Before turning to analyse the evidence, it is important to stress that what matters for present purposes is whether the arrangement of the magnetic coupling in the RCP (not precise details of the magnets, dimensions or tolerances etc) was made available to the public. Accordingly, the key question is whether Dr Dekker and his colleagues were free to disclose that information to others, or whether they were subject to an implied obligation to keep it confidential.

167.

Dr Dekker explained that, at the time, he was working on his PhD thesis under the supervision of Dr van der Veen. Dr van der Veen’s group had established a laboratory which was equipped to carry out studies of the effect of medical devices on heart function in animals such as those reported in Dekker and had established a reputation for carrying out such work. As a result, Dr van der Veen was frequently approached by medical device companies who wanted studies to be carried out. The group’s general practice was to publish the results of their experiments in the scientific literature. In the case of the study of the RCP, this was not only intended to be published, but also to form part of Dr Dekker’s PhD thesis. It was academic work, and not a consultancy project. Thus the design of the study was carried out by the group, as well as the actual experiments. Prior to publication in Chest, the group presented a poster on the work at the European Society of Cardiology conference in Berlin in 2002. Since the results of the study were not very positive for the RCP, Dr Dekker believed that it was likely that someone had shown Dr Reitan or Jomed the results before publication; but he was not aware that either Dr Reitan or Jomed had ever objected to publication. Dr Dekker was very clear that he did not sign any confidentiality agreement, was not told that the work was confidential and did not consider that it was confidential.

168.

Dr Dekker’s evidence is supported by the contents of Dekker. While this acknowledges financial and technical support from Jomed, it contains details of the pump head, some information about the drive unit (which is slightly amplified by the reference to Reitan 2000) and details of the results of the experiments.

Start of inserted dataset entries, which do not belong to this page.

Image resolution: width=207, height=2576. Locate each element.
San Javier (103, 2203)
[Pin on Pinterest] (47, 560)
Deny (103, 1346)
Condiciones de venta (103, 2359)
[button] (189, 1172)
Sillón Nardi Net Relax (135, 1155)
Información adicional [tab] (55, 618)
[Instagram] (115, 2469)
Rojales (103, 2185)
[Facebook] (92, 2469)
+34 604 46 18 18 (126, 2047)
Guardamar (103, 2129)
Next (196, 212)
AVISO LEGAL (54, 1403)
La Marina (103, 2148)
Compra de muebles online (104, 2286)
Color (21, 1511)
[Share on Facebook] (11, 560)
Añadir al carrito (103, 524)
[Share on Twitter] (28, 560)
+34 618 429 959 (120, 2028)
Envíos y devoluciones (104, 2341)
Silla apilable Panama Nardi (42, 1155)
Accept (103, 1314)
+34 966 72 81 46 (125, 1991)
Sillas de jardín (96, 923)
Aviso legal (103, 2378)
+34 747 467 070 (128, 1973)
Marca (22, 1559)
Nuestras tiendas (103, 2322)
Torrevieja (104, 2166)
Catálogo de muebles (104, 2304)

This is hardly suggestive of confidentiality.

169.

Counsel for AIS relied upon Dr Dekker’s acceptance during cross-examination that he would have considered it wrong if a stranger had come into the lab and copied all the raw data from the experiments. I am not impressed with this point, for a number of reasons. First, Dr Dekker said that the reason for this was the information was “our property” i.e. the van der Veen group’s property, not Jomed’s or Dr Reitan’s. Secondly, and consistently with this, Dr Dekker went on to say that he would have felt free to hand the data to someone else if he thought they would make better use of it. Thirdly, I understood Dr Dekker’s answer to relate to the position prior to the publication of the paper, not afterwards. Fourthly, even if the data from the experiments was confidential, it does not necessarily follow that the arrangement of the magnetic couplings was. (I should add that, of course, even if the data from the experiments was not confidential, it does not necessarily follow that the arrangement of the magnetic couplings was not.)

170.

Counsel for AIS also relied upon Dr Dekker’s evidence that, nowadays, it is common practice to include express provisions in the agreements covering such studies allowing a window of time for the sponsor to apply for patent protection if they wished. Again I am not impressed with this point, for a number of reasons. First, Dr

Dekker was clear that, in this respect, practice had changed since 2001-2002. Secondly, Dr Dekker was also clear that, where such provisions were included, anything which was not expressly designated confidential was not confidential and that the same applied in the absence of such provisions. Thirdly, it is commonplace for information to be confidential for a limited period of time although intended to be, and in fact, made public later. Examples include stock market announcements and draft judgments of English courts. Once made public, the information ceases to be confidential. Fourthly, again this is about the results of the experiments, not the arrangement of the magnetic coupling.

171.

Turning to the hearsay evidence of Dr Reitan, the relevant part of the attendance note reads as follows:

“[Dr Reitan] indicated that Jomed was not hiding anything about the product in 2001. In fact they had already patented everything they thought was inventive (he did not think that was the case with the drive unit) and that they were really trying to generate interest in the product.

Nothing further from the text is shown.